▸ **INSTRUCTIONS FOR THE TASK**
Return only the lines of the listing below that run from the line with "FAQ'S (60, 1450)" through the line with "70 (343, 950)", both ends included, exactly as written.

▸ **RECORDED INFORMATION**
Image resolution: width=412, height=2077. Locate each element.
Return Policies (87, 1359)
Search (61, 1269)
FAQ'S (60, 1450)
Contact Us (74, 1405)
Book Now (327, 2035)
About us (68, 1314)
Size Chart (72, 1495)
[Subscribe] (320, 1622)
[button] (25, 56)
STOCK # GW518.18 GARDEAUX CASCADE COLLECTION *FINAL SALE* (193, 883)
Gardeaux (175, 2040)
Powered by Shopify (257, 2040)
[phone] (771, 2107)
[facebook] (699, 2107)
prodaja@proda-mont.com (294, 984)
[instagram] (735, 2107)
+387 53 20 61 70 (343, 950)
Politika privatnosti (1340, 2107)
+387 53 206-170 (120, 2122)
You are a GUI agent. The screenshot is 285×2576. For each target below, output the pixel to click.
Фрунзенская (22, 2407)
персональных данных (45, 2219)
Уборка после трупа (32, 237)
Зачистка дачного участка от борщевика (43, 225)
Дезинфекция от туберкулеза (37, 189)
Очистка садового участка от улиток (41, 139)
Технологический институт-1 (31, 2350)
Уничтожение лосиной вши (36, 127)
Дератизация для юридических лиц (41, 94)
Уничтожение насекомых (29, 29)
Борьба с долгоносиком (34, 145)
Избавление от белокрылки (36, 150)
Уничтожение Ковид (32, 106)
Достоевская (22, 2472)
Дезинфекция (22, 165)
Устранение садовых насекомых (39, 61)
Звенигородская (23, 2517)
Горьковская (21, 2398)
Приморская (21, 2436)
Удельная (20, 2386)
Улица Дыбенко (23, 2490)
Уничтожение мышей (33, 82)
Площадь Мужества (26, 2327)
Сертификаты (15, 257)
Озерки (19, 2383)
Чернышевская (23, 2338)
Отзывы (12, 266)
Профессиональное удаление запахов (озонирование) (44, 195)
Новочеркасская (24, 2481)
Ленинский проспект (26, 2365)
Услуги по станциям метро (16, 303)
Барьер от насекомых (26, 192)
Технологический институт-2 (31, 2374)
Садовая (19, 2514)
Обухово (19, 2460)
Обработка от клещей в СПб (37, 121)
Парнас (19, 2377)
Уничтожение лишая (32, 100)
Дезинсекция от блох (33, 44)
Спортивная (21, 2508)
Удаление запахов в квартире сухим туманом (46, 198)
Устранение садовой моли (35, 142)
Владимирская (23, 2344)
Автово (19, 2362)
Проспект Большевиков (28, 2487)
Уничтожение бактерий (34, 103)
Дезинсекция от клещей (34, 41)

▸ **WRITTEN ANSWER**
FAQ'S (60, 1450)
Contact Us (74, 1405)
Book Now (327, 2035)
About us (68, 1314)
Size Chart (72, 1495)
[Subscribe] (320, 1622)
[button] (25, 56)
STOCK # GW518.18 GARDEAUX CASCADE COLLECTION *FINAL SALE* (193, 883)
Gardeaux (175, 2040)
Powered by Shopify (257, 2040)
[phone] (771, 2107)
[facebook] (699, 2107)
prodaja@proda-mont.com (294, 984)
[instagram] (735, 2107)
+387 53 20 61 70 (343, 950)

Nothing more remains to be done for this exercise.